An den Präsidenten des Verbandes für das Deutsche Hundewesen (VDH) e.V. Prof. Dr. Peter Friedrich
Sehr geehrter Herr Prof. Friedrich,
ich möchte Ihre jüngste Stellungnahme in der Öffentlichkeit zum Anlass nehmen und noch einmal auf die in meinen Augen tierschutzrelevante Praxis der Zucht mit erbkranken Hunden in einigen Ihrer Mitgliedsvereine hinweisen.

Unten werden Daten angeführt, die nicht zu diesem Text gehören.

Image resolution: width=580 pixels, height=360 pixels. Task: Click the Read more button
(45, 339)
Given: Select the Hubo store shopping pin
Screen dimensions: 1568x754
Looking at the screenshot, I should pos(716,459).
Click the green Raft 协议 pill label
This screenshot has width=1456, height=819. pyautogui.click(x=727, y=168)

In der Sendung "Stern TV" mit Günther Jauch vom 03.11.2010 wurden einige Hunderassen vorgestellt, darunter auch der Cavalier King Charles Spaniel. In der Diskussion stellten Sie fest, dass im VDH mit erbkranken Hunden nicht gezüchtet werde. Leider trifft diese Aussage nicht immer die Realität. Stellvertretend anhand des Cavalier King Charles Spaniels, der im VDH immerhin durch drei Vereine betreut wird, möchte ich Sie darauf hinweisen, dass im breiten Stil und sehr wohl wissentlich und zudem über lange Zeiträume hinweg bewusst mit erbkranken Hunden gezüchtet wird, auch im VDH.
Beispiel 1 - Arnold Chiari Malformation / Syringomyelie (SM)

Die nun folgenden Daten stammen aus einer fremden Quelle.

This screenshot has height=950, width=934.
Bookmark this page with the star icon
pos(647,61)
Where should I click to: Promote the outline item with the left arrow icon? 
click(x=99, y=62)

Diese oft schwerwiegend verlaufende und zur Euthanasie führende, die Hunde - und auch Halter - mit erheblichen Leiden und Schmerzen belastende Erbkrankheit des Gehirns und der Nerven wird gerne als "Kratz-Syndrom" verharmlost, wie es aktuell auch auf der Startseite des Verband Deutscher Kleinhundezüchter im VDH geschieht ( http://www.kleinhunde.de/ ). Dessen langjährige Zuchtleiterin Karin Biala-Gauß behauptet dort zudem, dass bei gerade "vielleicht 1 % SM-Erkrankungen" festzustellen seien. Trotzdem bleiben Hunde in der Zucht, die nachweislich an SM erkrankte Vorfahren oder Nachkommen haben. Lediglich Verpaarungen zweier - durch Vorfahren oder Nachkommen - als "SM-belastet" gekennzeichnete Hunde sind untersagt. Frau Biala-Gauß erklärt sogar: "Wir weisen ausdrücklich darauf hin, dass die Kennzeichnungen nur für die SM-Selektion zu beachten sind. Sie sollen die Nutzung der Zuchttiere ansonsten in keinster Weise beeinträchtigen."

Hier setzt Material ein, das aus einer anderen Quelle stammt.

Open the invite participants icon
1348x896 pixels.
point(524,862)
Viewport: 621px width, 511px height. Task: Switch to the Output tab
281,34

In ihrem dort veröffentlichten Schreiben vom 03.11.2010 räumt die Obfrau des "Wissenschaftlichen Beirates für Zucht und Forschung" des VDH Dr. Helga Eichelberg ein: "Es handelt sich sicher um keine Methode, um die Rassen von dieser Krankheit zu befreien. Dennoch scheint sie uns geeignet zu sein, bis zur Etablierung einer besseren Untersuchungsmethode wenigstens einer weiteren Verbreitung des Defektes entgegen zu wirken." Damit wird vom VDH ein Freibrief für die Zucht sogar mit manifesten SM-Vererbern erteilt.
Warum wird nicht konsequent auf die Zucht mit SM-belasteten Hunden verzichtet, zumal wenn diese nach Angaben von Zuchtleiterin Biala-Gauß nur 1% der Population darstellen?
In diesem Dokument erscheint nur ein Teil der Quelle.